## MATERIAL FOR THE TASK
---+---
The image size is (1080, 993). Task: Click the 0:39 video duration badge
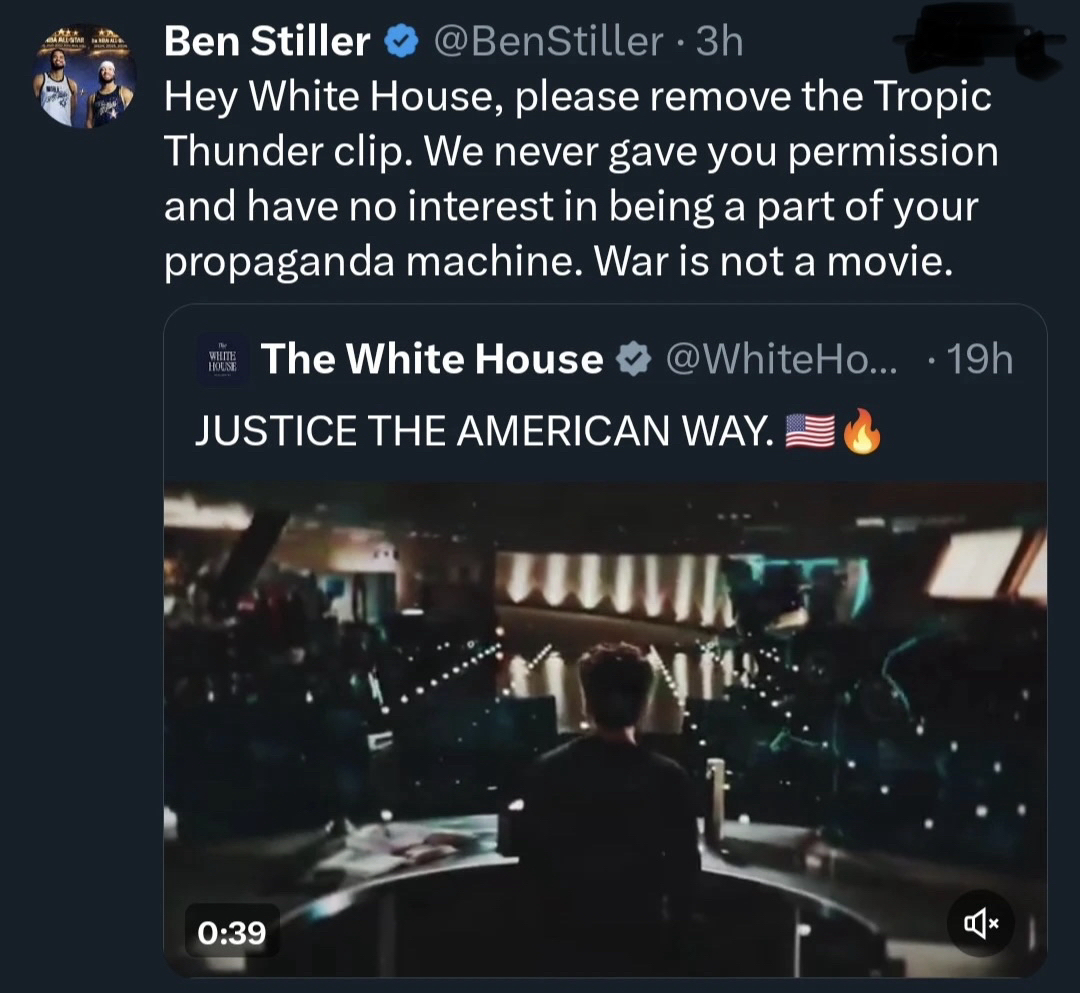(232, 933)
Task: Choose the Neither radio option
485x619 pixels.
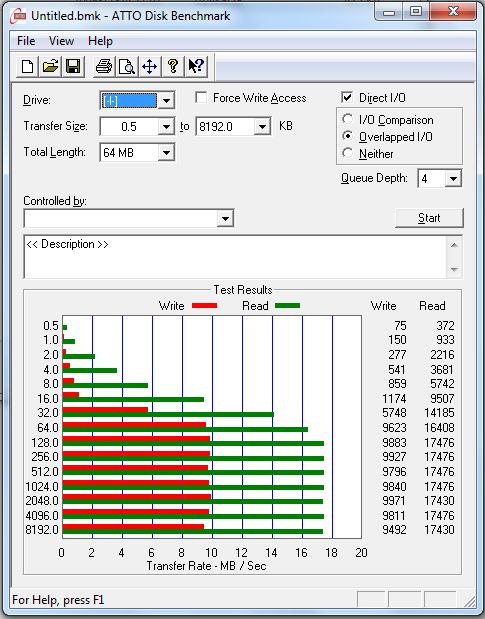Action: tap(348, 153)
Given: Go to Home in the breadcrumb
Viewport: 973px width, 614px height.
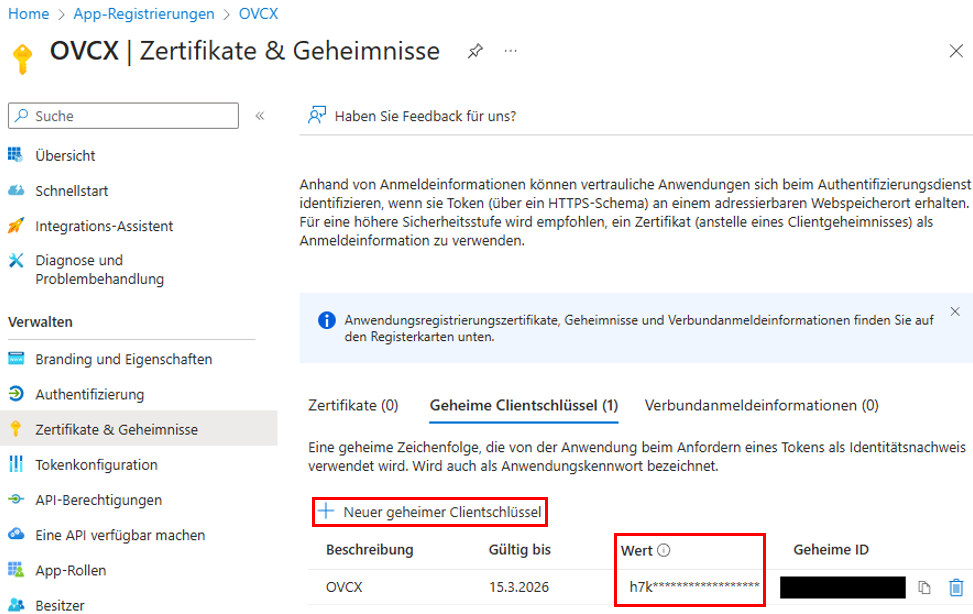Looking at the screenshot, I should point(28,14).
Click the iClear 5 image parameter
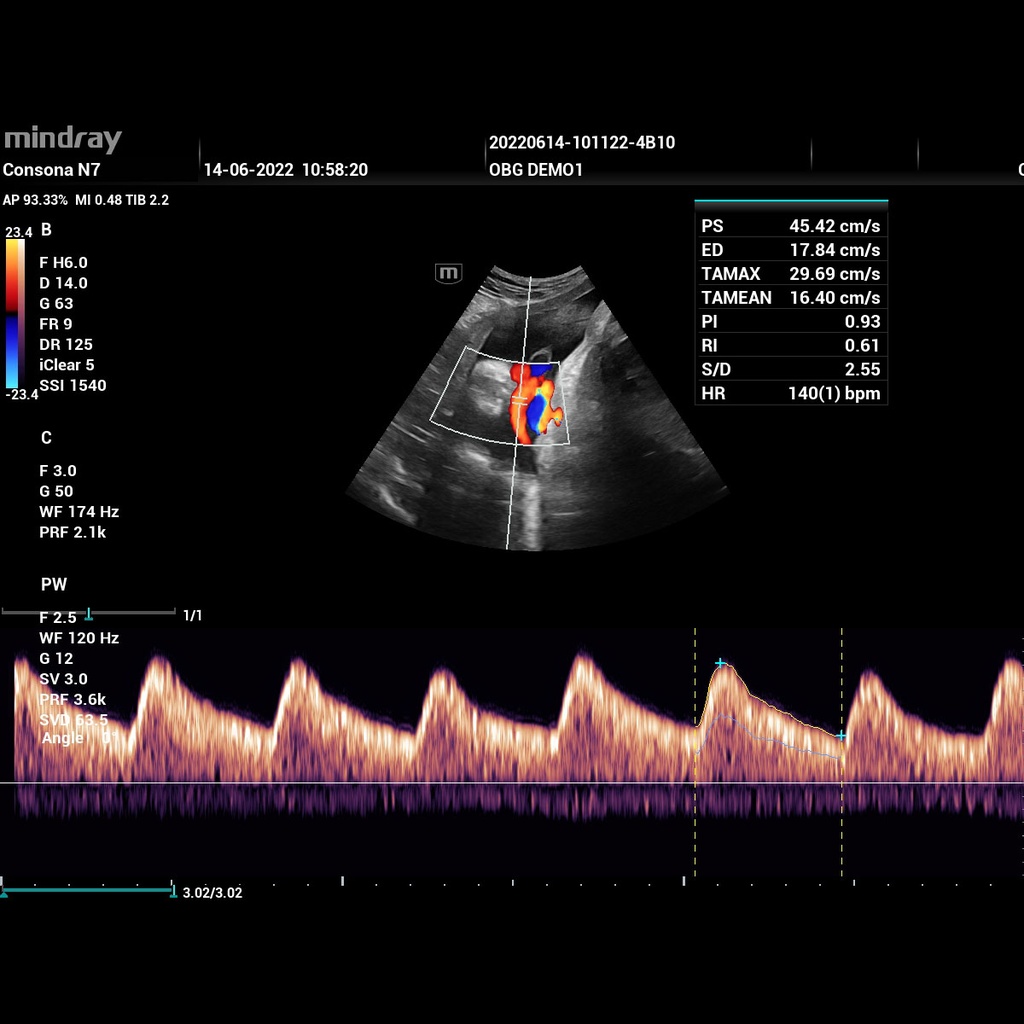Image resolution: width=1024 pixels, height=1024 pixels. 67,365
---+---
## WHAT THE TASK ASKS
Copy the records above line for line, keeping every character as it appears, and omit the pictures from your copy.

## OUTPUT OF THE EXERCISE
The image size is (1080, 993). Task: Click the 0:39 video duration badge
(232, 933)
Task: Choose the Neither radio option
485x619 pixels.
Action: tap(348, 153)
Given: Go to Home in the breadcrumb
Viewport: 973px width, 614px height.
Looking at the screenshot, I should point(28,14).
Click the iClear 5 image parameter
Image resolution: width=1024 pixels, height=1024 pixels. 67,365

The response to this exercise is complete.